Some of the best
Sarah Walk burst onto the scene with her stunning debut ‘Little Black Book’ in 2017. It was one of my favourite albums of the year so I was very intrigued as to how the piano-based alt-rocker would continue with her follow up ‘Another Me’. This time around, Sarah is in a more reflective mood. Substituting louder guitars for softer synths and lots of softer effects, this album is an emotional rollercoaster.
‘Another Me’ is an album that really shines as an emotional whirlpool. The title track speaks of that tipping point between choosing to move towards a better version of yourself after describing how her current version of herself is lacking, or full of traits she does not want. If you view the album through this lens, many of the other songs make sense as they form points of journey towards getting there.

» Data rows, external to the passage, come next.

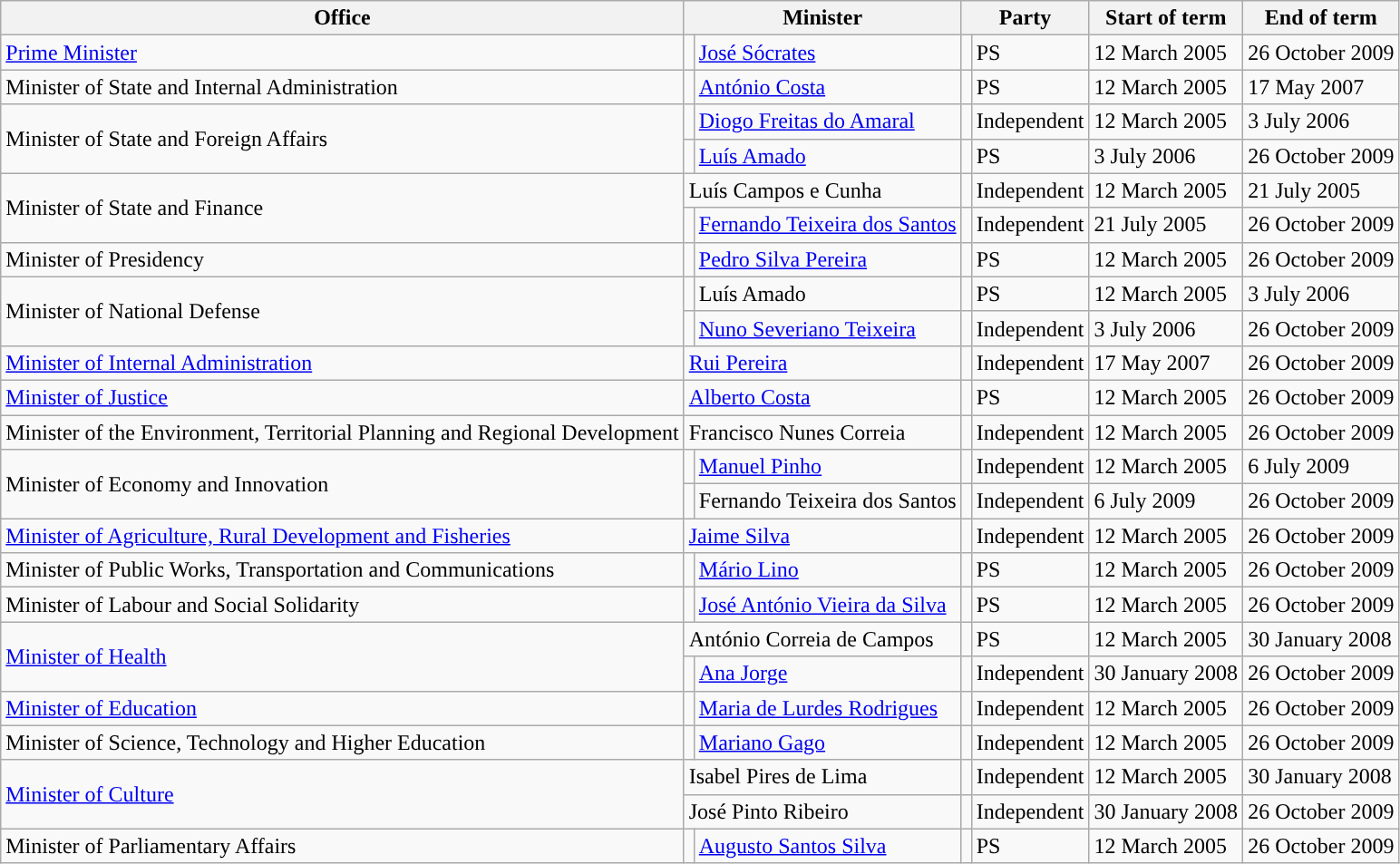
Minister of Economy and Innovation (343, 484)
Start of term (1166, 18)
Manuel Pinho (827, 467)
End of term (1321, 18)
Maria de Lurdes Rodrigues (827, 708)
António Correia de Campos (822, 639)
Minister of Science, Technology and Higher Education (343, 743)
António Costa (827, 87)
Diogo Freitas do Amaral (827, 122)
Francisco Nunes Correia (822, 433)
Augusto Santos Silva (827, 846)
Minister of Education (343, 708)
Minister (822, 18)
Ana Jorge (827, 674)
Nuno Severiano Teixeira (827, 328)
José Sócrates (827, 53)
Minister of Culture (343, 794)
Minister of Presidency (343, 259)
Minister of National Defense (343, 311)
Pedro Silva Pereira (827, 259)
Minister of Internal Administration (343, 363)
Prime Minister (343, 53)
Mário Lino (827, 570)
Minister of State and Internal Administration (343, 87)
José António Vieira da Silva (827, 605)
Mariano Gago (827, 743)
Luís Campos e Cunha (822, 190)
Minister of State and Finance (343, 208)
Minister of State and Foreign Affairs (343, 139)
Minister of Justice (343, 397)
Minister of Agriculture, Rural Development and Fisheries (343, 536)
Minister of Health (343, 656)
Minister of the Environment, Territorial Planning and Regional Development (343, 433)
Rui Pereira (822, 363)
Isabel Pires de Lima (822, 777)
Party (1025, 18)
Minister of Public Works, Transportation and Communications (343, 570)
Jaime Silva (822, 536)
Alberto Costa (822, 397)
Office (343, 18)
Minister of Parliamentary Affairs (343, 846)
José Pinto Ribeiro (822, 812)
Minister of Labour and Social Solidarity (343, 605)
Output the (x, y) coordinate of the center of the cell containing the given text.  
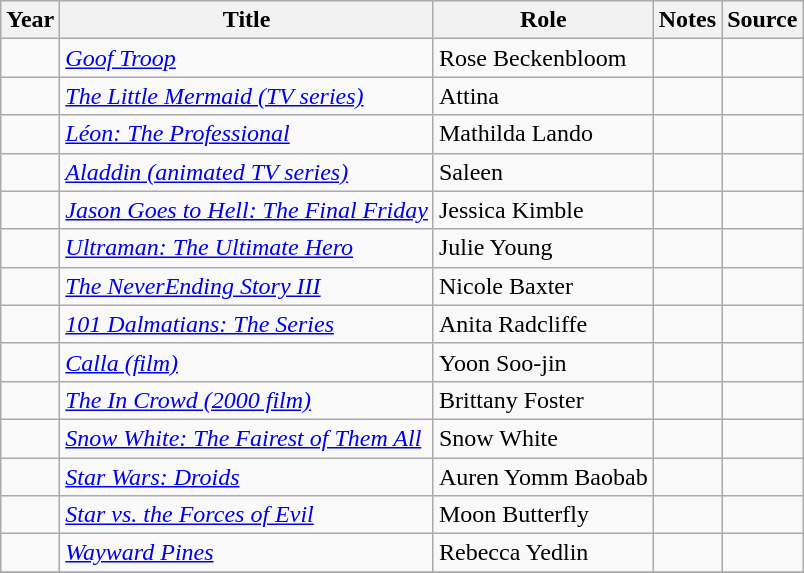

‘Nobody Knows’ laments ‘what if it never comes’ around a circular stuttering beat and quick acoustic guitar as if you are spiralling into self doubt. The rousing anthem in waiting ‘What Do I Want’ literally explains the moment of crossroads and deciding what direction you want to spear off into. What I love about this is that even the song is produced in a way that feels like its stretching out its hand for the first time towards something it wants. The song has a euphoric chord progression but its placed on uneasy timid production so it sounds like a re-birthing. It is subtle and clever production and that reflective and thoughtful tone is present throughout the album. You hear it from the rewinding vocals on the opening track ‘Unravel’ that has more in common with an experimental Sarah McLachlan that a rock piece.
This nuance in production also lends itself towards tense moments of drama. ‘The Key’ is cinematic as spasms of electric guitar explode over sleek and sensual bass, organ and percussion sections. It is here where a secondary penny dropped for me, which is that ‘Another Me’ is also about identity and reclaiming your own identity. Whilst this may be about Sarah Walk coming out, a lot of the themes can be overlaid onto other reclaimations too. Feelings of not being included or feeling yourself permeate ‘The Outside’ as thick and dense strings and hammering drums smack against a clunky piano/toy piano crossover noise.
From there the album moves into a more defiant and confident as ‘Take Me As I Am’ allows Sarah Walk to proudly and brightly stand tall as herself. It is a beautiful track and I can also identify parts of myself within it too. What Sarah then does is take things a step further with ‘Flowers Grow’. This gorgeous ballad explains ‘I don’t know where you end and where I begin’ and she is speaking to her other version of herself. What she previously felt uncomfortable with at the start of the album is now something that she acknowledges. There is a calm reflection here that realises all that pain, hurt, anguish and confusion forms who you are today and you carry it along with you. It may not be your most immediate traits but those seeds still bloom within. The album closes with a quintessential Sarah Walk ballad which after two albums already feels like a staple required for every release.
‘Another Me’ wasn’t the aggressive and defiant album I had expected, especially when there was the provocative ‘CTRL’ single between the albums. This is a sombre but deeply cathartic experience that touched a deep root within me. As someone who doesn’t feel confident merging together different elements of my own self, sexuality and expression, every song spoke to me on a deeply personal level. The album itself is like a smooth snuggle of honey trickling down your ear and massaging your brain. It tells you it will get better but that pain will be part of the healing process. Sarah Walk pulls punches but she also knows how to make meaty resolutions and that is why this album, both in its music and narrative, is an absolute triumph.